In Chicago, it would take major financial incentives from the city — that means millions of taxpayers’ funds — to create the affordable housing sought under La Salle Street Reimagined.

“Equity is not achieved on its own,” Samir Mayekar, Lightfoot’s deputy mayor for economic and neighborhood development, told Sun-Times business reporter David Roeder. “The free market will not lead to affordable housing downtown without the city’s involvement.”

But creating a street with varied uses, functions and income types is the better route for the corridor’s future. If executed correctly, La Salle could function like a real neighborhood, rather than an encampment for the well-off or the “monoculture” — as city Planning Department Commissioner Maurice Cox Cox puts it — of businesses, banks and financial institutions it is currently.

“If we were to do nothing, we would probably see the future of La Salle as a high-end residential street,” Cox said. “We see a real opportunity as a mixed-income, mixed-use residential street.”

La Salle Street and downtown are key

La Salle isn’t the only major downtown street in need of revitalization through new uses.

The Chicago Loop Alliance is leading Elevate State, an effort to re-envision State Street.
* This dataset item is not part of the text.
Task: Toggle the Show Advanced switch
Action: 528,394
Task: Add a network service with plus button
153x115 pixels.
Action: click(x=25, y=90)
And the city’s premiere shopping district, North Michigan Avenue, is looking to battle back from vacancies, the pandemic-related economic downtown and a seemingly unending series of robberies and smash-and-grabs at its high-profile stores.

All of these efforts are worth watching. This editorial board enthusiastically supports redevelopment across Chicago, but efforts that seek to strengthen the city’s core are just as critical.

Downtown and the central area, though a bit battered, are still the economic engine and lifeblood of the city. And anything that keeps them vital is good for all of Chicago.